Import package, define parameters and functions

# Imports
import intake
import numpy as np
import pandas as pd
import xarray as xr
# import s3fs
import seaborn as sns
import re
# import xesmf as xe   # Note: Avoiding the use of xesmf as it depends on ESMPy which isn't available via PyPI (pip)
import xarray_regrid   # Instead, use xarray_regrid 
import matplotlib.pyplot as plt
# import cartopy as cart
import fsspec.implementations.http as fshttp
from pelicanfs.core import PelicanFileSystem, PelicanMap, OSDFFileSystem 
import dask 
from dask_jobqueue import PBSCluster
from dask.distributed import Client
from dask.distributed import performance_report
init_year0  = '1991'
init_year1  = '2020'
final_year0 = '2071'
final_year1 = '2100'
def to_daily(ds):
    year = ds.time.dt.year
    day = ds.time.dt.dayofyear

    # assign new coords
    ds = ds.assign_coords(year=("time", year.data), day=("time", day.data))

    # reshape the array to (..., "day", "year")
    return ds.set_index(time=("year", "day")).unstack("time")
lustre_scratch   = "/lustre/desc1/scratch/harshah"
zarr_path   = "/gdex/scratch/harshah/tas_zarr/"
mean_path   = zarr_path + "/means/"
stdev_path  = zarr_path + "/stdevs/"
#
catalog_url = 'https://data-osdf.gdex.ucar.edu/ncar-gdex/d010092/catalogs/d010092-osdf-zarr.json' 
# catalog_url = 'https://stratus.gdex.ucar.edu/d010092/catalogs/d010092-https-zarr.json'

Create a Dask cluster

Dask Introduction

Dask is a solution that enables the scaling of Python libraries.
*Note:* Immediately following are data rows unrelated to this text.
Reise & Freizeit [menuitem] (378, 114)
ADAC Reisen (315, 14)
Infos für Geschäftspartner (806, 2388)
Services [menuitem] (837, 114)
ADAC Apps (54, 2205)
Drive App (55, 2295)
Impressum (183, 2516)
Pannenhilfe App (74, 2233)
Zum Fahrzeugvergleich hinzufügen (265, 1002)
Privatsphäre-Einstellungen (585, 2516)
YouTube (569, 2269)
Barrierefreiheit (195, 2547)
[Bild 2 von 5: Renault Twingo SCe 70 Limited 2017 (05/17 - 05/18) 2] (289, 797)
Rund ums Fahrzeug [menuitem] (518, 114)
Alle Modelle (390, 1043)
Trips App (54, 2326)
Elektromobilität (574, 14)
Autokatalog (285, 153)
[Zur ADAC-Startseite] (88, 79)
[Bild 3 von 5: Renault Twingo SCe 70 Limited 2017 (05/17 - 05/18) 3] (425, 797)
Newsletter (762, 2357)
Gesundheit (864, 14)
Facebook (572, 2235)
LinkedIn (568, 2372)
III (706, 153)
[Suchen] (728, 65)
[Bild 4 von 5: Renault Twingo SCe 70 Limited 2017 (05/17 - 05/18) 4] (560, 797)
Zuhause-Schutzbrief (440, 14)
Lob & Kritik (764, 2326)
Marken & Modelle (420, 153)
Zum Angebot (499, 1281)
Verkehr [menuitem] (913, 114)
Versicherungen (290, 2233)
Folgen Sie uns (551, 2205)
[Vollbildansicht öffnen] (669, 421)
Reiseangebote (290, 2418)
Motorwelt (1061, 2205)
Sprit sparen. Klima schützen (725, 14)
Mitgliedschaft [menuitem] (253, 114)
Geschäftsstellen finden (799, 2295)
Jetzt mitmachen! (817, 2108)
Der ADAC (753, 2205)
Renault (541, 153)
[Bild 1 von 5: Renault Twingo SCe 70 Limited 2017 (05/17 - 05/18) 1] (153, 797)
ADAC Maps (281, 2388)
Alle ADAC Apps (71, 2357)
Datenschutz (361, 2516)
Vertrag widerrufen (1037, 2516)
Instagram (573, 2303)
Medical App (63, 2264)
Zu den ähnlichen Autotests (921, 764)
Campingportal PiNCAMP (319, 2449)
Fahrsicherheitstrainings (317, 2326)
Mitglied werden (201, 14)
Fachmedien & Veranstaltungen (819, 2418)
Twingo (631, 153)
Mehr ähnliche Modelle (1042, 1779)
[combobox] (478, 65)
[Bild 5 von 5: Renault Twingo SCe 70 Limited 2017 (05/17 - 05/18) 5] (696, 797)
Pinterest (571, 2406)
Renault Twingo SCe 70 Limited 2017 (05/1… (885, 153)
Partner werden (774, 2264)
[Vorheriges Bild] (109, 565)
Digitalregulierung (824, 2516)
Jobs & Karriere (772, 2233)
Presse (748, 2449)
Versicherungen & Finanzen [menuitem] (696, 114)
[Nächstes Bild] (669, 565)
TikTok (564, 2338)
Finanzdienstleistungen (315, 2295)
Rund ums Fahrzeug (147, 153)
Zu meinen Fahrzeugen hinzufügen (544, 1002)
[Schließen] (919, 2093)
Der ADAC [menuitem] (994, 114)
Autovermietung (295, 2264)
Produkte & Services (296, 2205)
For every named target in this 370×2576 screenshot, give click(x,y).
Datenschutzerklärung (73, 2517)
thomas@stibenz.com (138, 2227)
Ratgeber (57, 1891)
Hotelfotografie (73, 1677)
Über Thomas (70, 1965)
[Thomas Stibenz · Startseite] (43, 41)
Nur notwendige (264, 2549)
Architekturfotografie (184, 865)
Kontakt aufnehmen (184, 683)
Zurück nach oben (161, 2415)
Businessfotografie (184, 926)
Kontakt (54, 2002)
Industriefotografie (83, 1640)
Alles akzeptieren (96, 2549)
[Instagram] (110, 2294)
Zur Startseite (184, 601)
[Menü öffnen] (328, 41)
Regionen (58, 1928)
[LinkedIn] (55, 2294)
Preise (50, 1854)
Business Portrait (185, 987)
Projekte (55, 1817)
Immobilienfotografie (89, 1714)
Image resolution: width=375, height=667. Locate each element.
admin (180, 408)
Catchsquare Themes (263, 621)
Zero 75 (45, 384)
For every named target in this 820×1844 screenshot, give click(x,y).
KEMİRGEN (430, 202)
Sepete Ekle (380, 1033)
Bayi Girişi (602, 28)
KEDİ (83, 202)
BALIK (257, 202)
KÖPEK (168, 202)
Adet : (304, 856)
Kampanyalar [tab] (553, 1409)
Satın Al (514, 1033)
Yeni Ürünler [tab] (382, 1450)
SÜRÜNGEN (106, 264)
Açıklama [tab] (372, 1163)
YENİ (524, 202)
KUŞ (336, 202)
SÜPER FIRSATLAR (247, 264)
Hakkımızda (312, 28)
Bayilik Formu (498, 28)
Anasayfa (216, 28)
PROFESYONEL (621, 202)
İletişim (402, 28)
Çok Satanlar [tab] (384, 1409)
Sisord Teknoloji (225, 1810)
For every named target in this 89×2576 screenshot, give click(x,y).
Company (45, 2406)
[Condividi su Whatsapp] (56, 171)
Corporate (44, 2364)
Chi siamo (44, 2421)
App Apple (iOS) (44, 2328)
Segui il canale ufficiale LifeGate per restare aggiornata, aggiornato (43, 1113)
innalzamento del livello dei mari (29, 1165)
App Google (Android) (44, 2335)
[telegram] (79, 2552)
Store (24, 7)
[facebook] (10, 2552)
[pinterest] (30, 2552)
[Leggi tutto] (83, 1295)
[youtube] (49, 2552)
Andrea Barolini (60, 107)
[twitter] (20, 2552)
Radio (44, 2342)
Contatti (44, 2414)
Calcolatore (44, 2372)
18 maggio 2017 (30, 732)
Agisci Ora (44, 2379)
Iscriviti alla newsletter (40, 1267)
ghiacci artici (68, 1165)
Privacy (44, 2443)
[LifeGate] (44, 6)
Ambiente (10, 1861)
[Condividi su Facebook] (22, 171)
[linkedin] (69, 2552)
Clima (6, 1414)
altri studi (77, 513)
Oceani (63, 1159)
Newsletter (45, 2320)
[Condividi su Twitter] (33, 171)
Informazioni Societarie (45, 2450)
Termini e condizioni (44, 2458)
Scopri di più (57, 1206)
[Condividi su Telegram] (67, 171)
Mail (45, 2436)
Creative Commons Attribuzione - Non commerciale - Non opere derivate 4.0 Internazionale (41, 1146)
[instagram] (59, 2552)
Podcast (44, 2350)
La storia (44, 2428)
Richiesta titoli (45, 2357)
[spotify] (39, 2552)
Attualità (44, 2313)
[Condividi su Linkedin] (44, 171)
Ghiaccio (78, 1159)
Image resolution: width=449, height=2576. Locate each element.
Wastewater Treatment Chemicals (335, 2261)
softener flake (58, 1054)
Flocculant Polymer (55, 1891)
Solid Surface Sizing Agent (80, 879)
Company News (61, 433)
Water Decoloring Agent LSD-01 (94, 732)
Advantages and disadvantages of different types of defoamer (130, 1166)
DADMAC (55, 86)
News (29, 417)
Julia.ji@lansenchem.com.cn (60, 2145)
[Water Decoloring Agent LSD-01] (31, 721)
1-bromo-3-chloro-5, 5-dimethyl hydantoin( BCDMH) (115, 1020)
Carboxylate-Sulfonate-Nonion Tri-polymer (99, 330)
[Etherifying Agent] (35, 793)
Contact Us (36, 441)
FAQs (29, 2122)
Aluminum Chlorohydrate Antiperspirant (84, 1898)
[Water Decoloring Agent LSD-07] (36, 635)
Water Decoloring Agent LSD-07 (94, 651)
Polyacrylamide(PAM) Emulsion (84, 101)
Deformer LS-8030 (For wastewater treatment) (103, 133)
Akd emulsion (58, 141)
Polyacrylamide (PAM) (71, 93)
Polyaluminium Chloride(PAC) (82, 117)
It mimics popular scientific libraries such as numpy, pandas, and xarray that enables an easier path to parallel processing without having to refactor code.

There are 3 components to parallel processing with Dask: the client, the scheduler, and the workers.

The Client is best envisioned as the application that sends information to the Dask cluster. In Python applications this is handled when the client is defined with client = Client(CLUSTER_TYPE). A Dask cluster comprises of a single scheduler that manages the execution of tasks on workers. The CLUSTER_TYPE can be defined in a number of different ways.

  • There is LocalCluster, a cluster running on the same hardware as the application and sharing the available resources, directly in Python with dask.distributed.

  • In certain JupyterHubs Dask Gateway may be available and a dedicated dask cluster with its own resources can be created dynamically with dask.gateway.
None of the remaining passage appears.